Links

Sandbox: https://www.drupal.org/sandbox/gh640/2240267

Git clone: git clone --branch 7.x-1.x http://git.drupal.org/sandbox/gh640/2240267.git mecabsearch

Automated review: http://pareview.sh/pareview/httpgitdrupalorgsandboxgh6402240267git

Smooth Review: Quick tips checklist

Problem/Motivation

Using Drupal core's Search module to index Japanese text is problematic because the text structure of Japanese is different from English: notably, words in Japanese are not separated by spaces, which results in the Search module's database tables becoming huge and inefficient.

This module helps Drupal core's Search module to index Japanese text by using the MeCab morphological analysis library through the php-mecab binding to preprocess strings of Japanese text before the Search module's indexer runs. The preprocessor extracts words and inserts spaces between them.

Alternatives to MeCab include using Apache Solr, TSearch2, or other morphological analysis tools; but they aren't available on every server environment. But for some environments, only MeCab is available because it is relatively easy to install, which is why I would like to make this available for common use.

Proposed resolution

Give hgoto permission to promote mecabsearch to a full project.

Manual test notes

To make this module work correctly, you need to install MeCab and php-mecab.

To insall MeCab on Mac, please use Homebrew:

brew install mecab
brew install mecab-ipadic

(The first one is morphological analysis engine, and second one is dictionary.)

To install php-mecab on Mac, please follow the instructions on it's GitHub page:
https://github.com/rsky/php-mecab/blob/master/README.md#install

Comments

hgoto’s picture

Issue summary: View changes
hgoto’s picture

Assigned: hgoto » Unassigned

changed 'assigned to'.

PA robot’s picture

We are currently quite busy with all the project applications and we prefer projects with a review bonus. Please help reviewing and put yourself on the high priority list, then we will take a look at your project right away :-)

Also, you should get your friends, colleagues or other community members involved to review this application. Let them go through the review checklist and post a comment that sets this issue to "needs work" (they found some problems with the project) or "reviewed & tested by the community" (they found no major flaws).

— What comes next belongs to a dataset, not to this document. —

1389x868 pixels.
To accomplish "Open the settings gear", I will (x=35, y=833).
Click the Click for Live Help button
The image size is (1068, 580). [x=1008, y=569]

I'm a robot and this is an automated message from Project Applications Scraper.

MattWithoos’s picture

Status: Needs review » Needs work

I would suggest updating the git clone link to something like:

git clone --branch 7.x-1.x http://git.drupal.org/sandbox/gh640/2240267.git mecabsearch

Your README.txt file must end in a single new line character. Also best practice dictates the mecabsearch.module file should have /** on the second, not the third, line. Just remove that line break between <?php and /**

Otherwise looking good.

znaeff’s picture

Hi.

1. Please remove next lines in mecabsearch.info file:
version = "7.x-alpha0"
core = "7.x"
project = "mecabsearch"
They will be added automatically later.

2. Move mecabsearch_admin_settings_form() to separated mecabsearch.admin.inc file.
So menu function will be:

function mecabsearch_menu() {
  // Define MeCab Search admin page.
  $items['admin/config/search/mecab'] = array(
    'title' => 'Mecab Search Settings',
    'page callback' => 'drupal_get_form',
    'page arguments' => array('mecabsearch_admin_settings_form'),
    'access arguments' => array('administer search'),
    'file' => 'mecabsearch.admin.inc',
    'description' => 'Configure MeCab search index settings.',
  );

  return $items;
}
hgoto’s picture

Hi, MattWithoos, znaeff,

I'm sorry to respond late though you kindly posted comments.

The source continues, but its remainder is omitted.